> _TASK REQUIREMENTS_: In this exercise, print only the lines of the records below from the one with "Image resolution: width=763" through the one with "Delete the Asus monitor via Slett produkt", inclusive. Pictures are not part of the copy.

> _INFORMATION GIVEN_:
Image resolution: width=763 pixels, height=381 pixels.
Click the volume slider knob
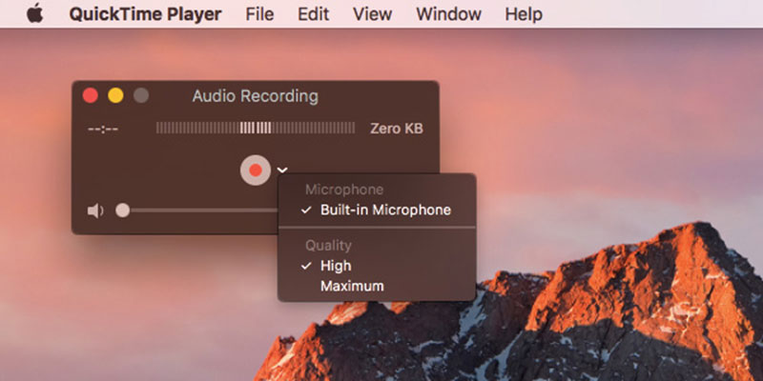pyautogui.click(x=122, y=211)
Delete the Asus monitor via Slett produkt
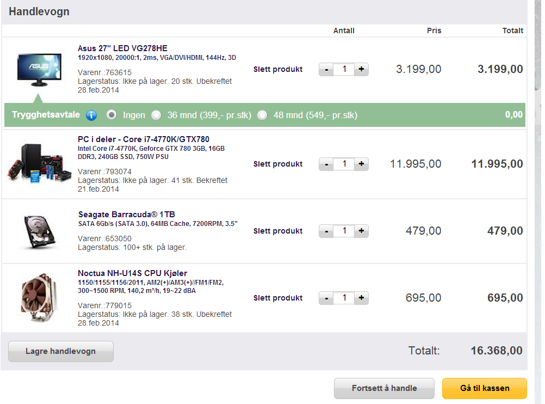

* * *

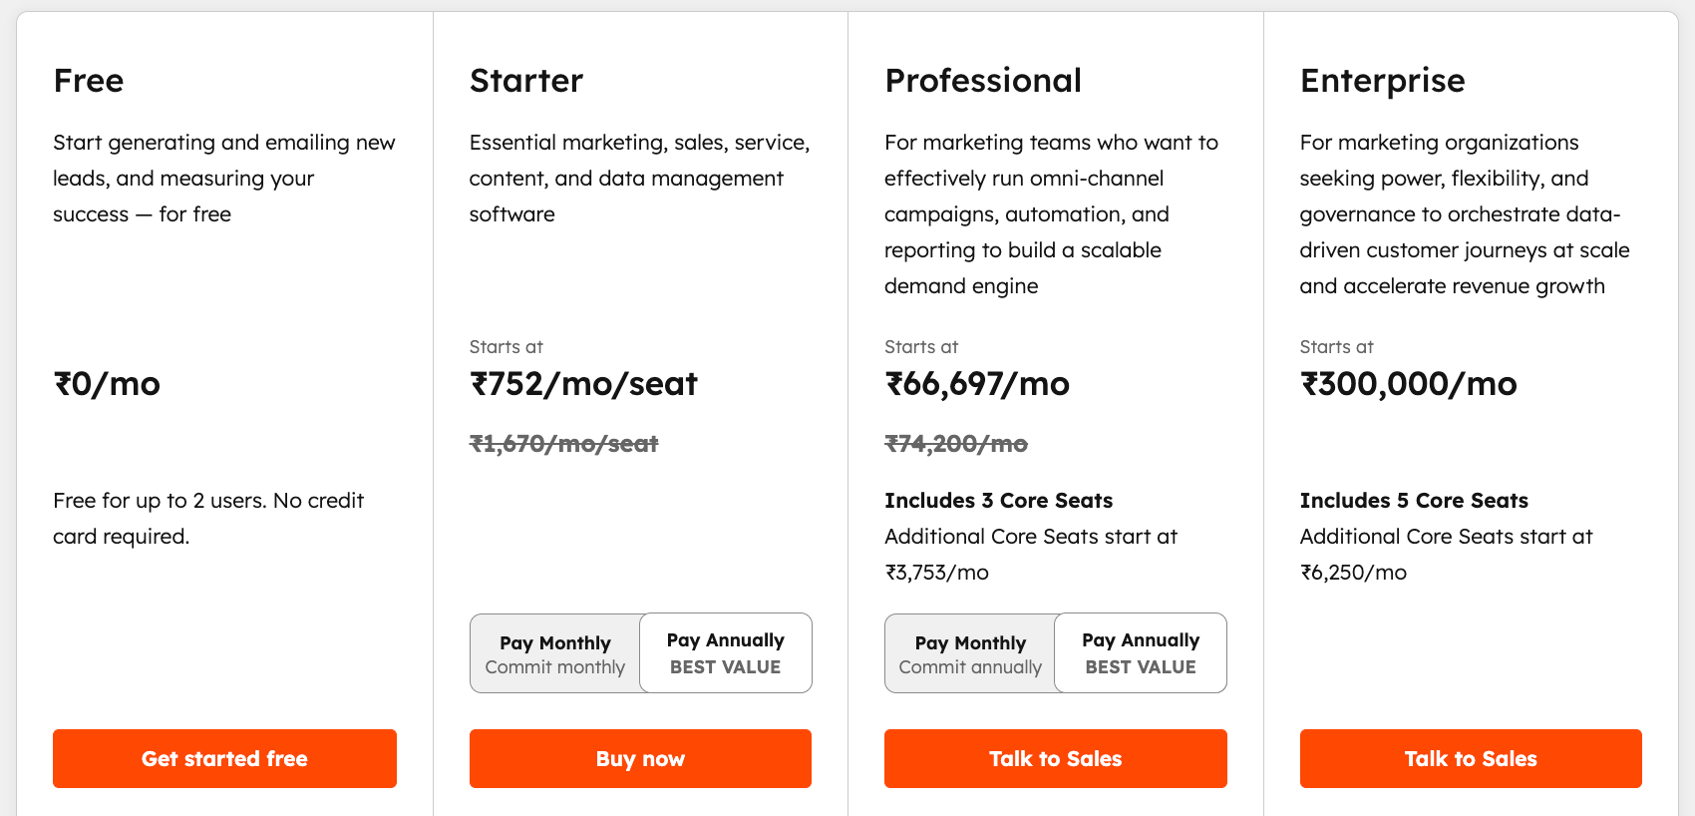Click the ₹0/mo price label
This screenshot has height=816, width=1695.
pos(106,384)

==

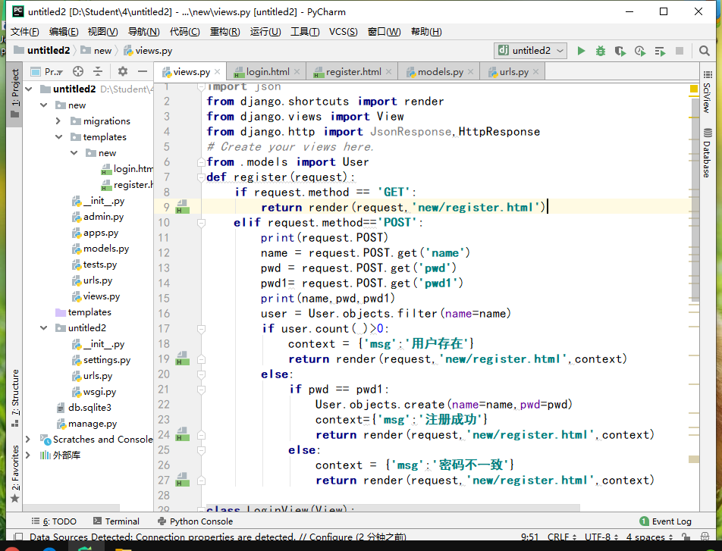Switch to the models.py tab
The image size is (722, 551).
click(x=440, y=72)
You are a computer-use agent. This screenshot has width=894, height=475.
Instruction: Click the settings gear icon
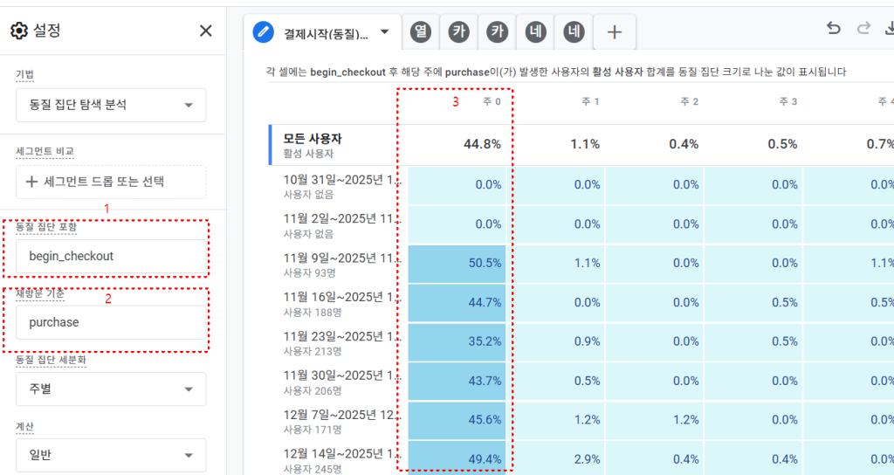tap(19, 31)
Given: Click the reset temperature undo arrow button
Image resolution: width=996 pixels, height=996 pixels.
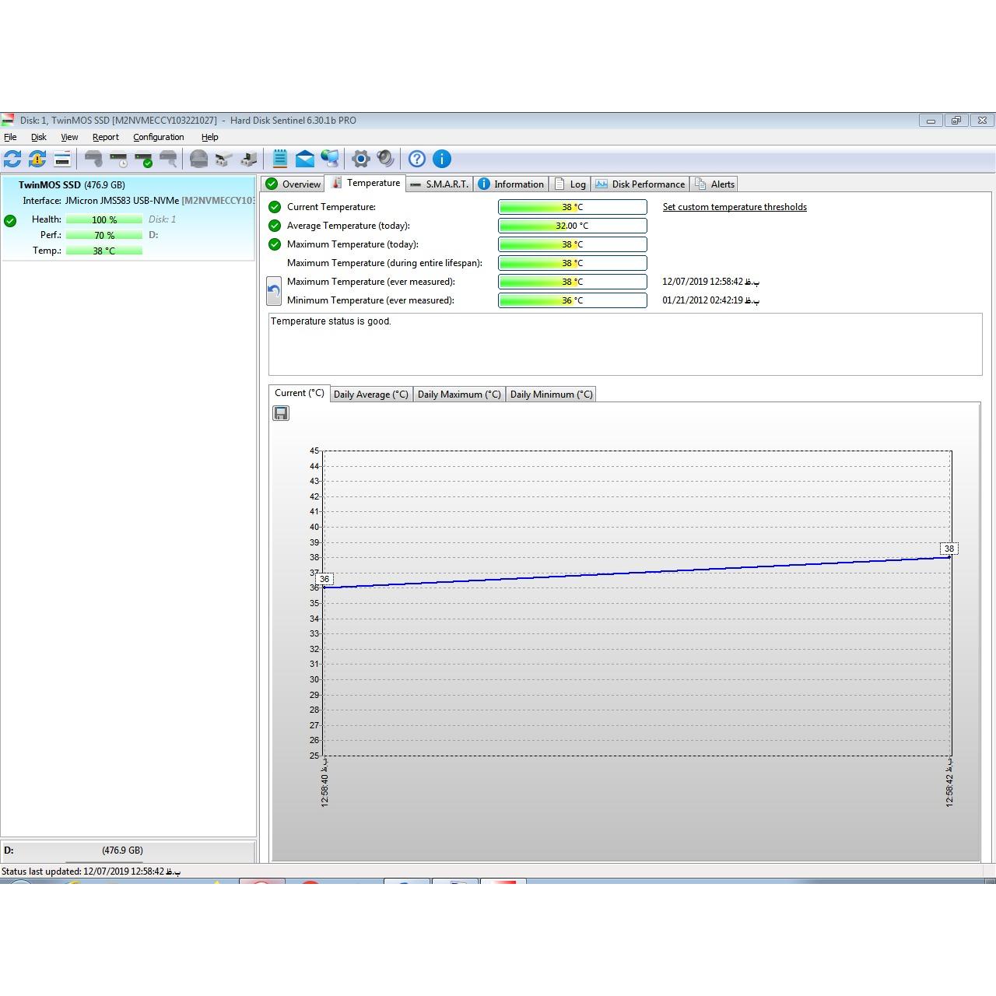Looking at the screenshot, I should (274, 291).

> _EXERCISE RESULT_:
Image resolution: width=763 pixels, height=381 pixels.
Click the volume slider knob
pyautogui.click(x=122, y=211)
Delete the Asus monitor via Slett produkt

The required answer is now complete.